Edward VIII’s coronation was due to take place on May 12 1937 – but never happened.
He abdicated five months beforehand over his love for American divorcee Wallis Simpson and was never crowned.
He is the only king – other than the young Edward V, who was one of the disappeared Princes in the Tower, not to have a coronation for almost a 1,000 years.
And in 1953, the Duke and Duchess of Windsor watched on television from Paris their niece Queen Elizabeth II’s coronation.
Again they were not invited – the main reason being because the Queen did not want them there.
She told the then-Archbishop of Canterbury Geoffrey Fisher and it was decided at a meeting it was “altogether out of the question” for her Uncle David to be present and “wholly and entirely undesirable”.
When the duke contacted prime minister Sir Winston Churchill to ask whether he would be invited, the wartime leader bluntly told him it would be “quite inappropriate” for an abdicated monarch to be a guest at the coronation of one of his successors.
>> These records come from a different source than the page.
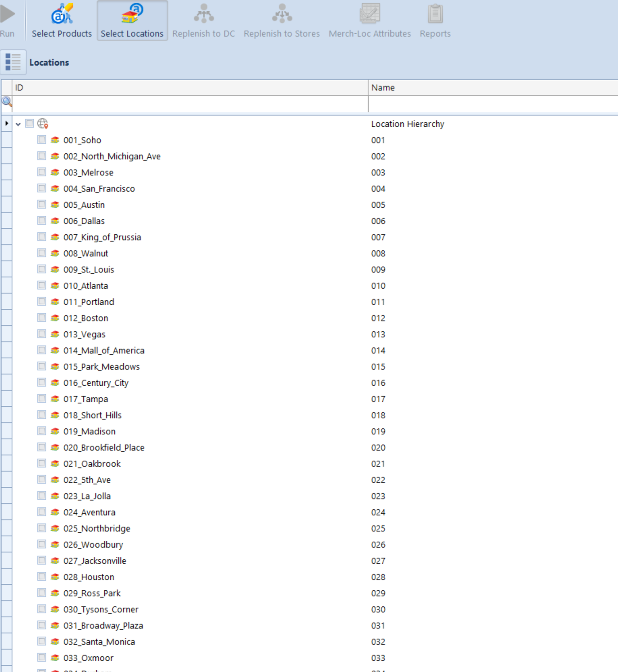Click the row indicator arrow on root row
The height and width of the screenshot is (672, 618).
click(x=7, y=124)
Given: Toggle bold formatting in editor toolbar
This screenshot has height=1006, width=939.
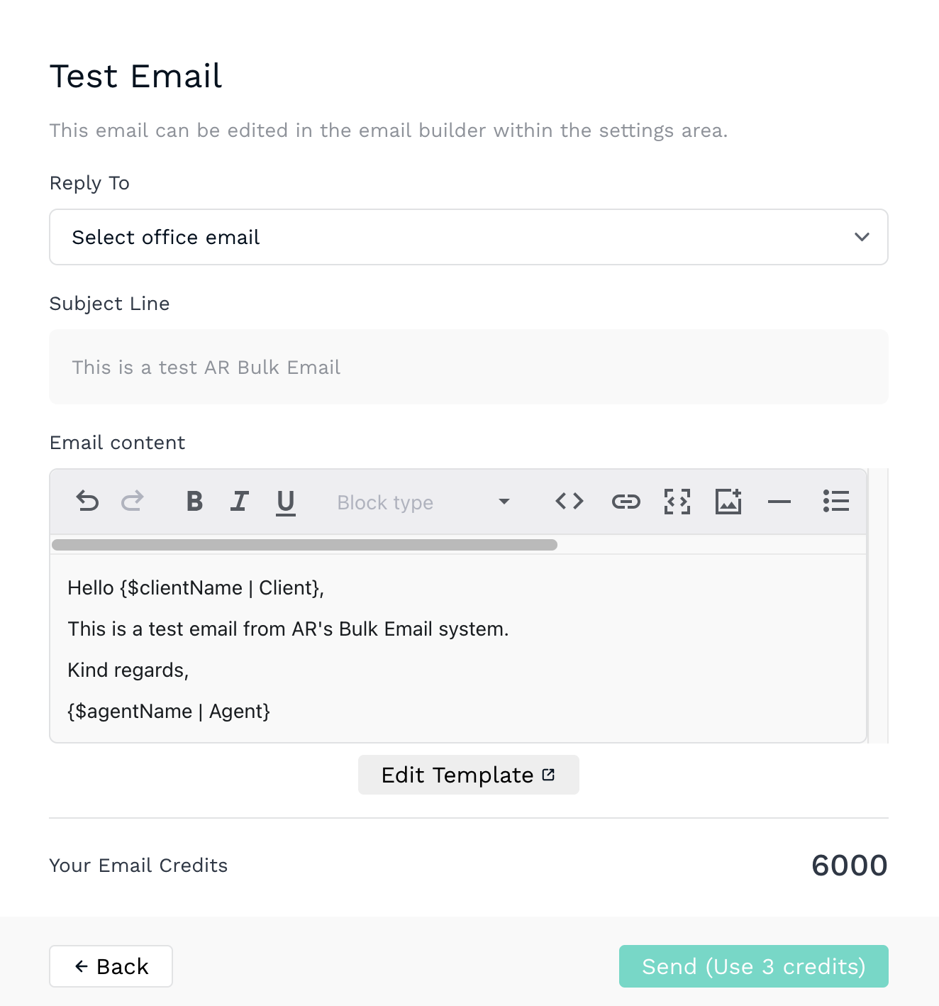Looking at the screenshot, I should pyautogui.click(x=194, y=502).
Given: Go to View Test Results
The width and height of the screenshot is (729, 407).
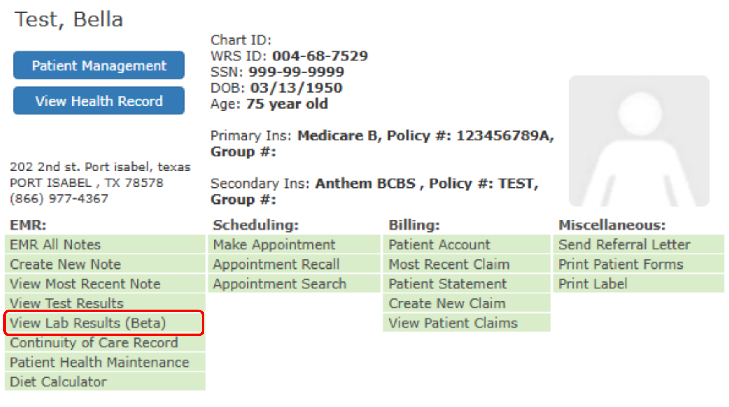Looking at the screenshot, I should point(67,303).
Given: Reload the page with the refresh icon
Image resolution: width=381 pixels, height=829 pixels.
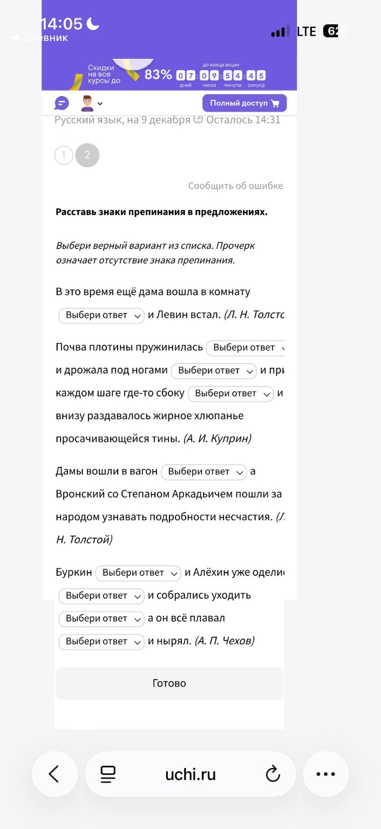Looking at the screenshot, I should click(273, 773).
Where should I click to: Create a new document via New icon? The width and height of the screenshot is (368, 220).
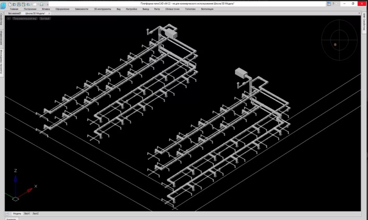tap(10, 4)
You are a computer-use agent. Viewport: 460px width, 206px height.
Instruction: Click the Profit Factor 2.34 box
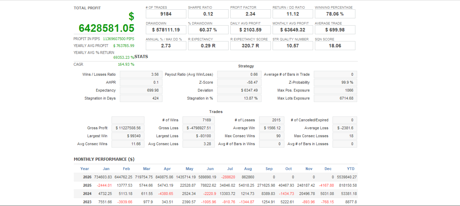[250, 14]
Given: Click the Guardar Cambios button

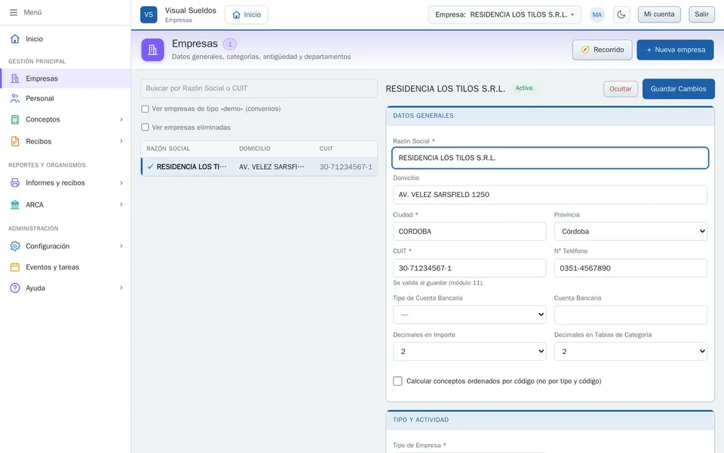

In one photograph, the former sovereign, dressed in a suit and tie, looks intently at the screen as he sits in an antique chair in the front row, resting his foot on a low coffee table, exposing his striped socks.
In another, the duchess is seen reaching for a cup of tea, while the duke passes round a platter of food to friends in the rows behind.
The couple were living in exile in France at the time.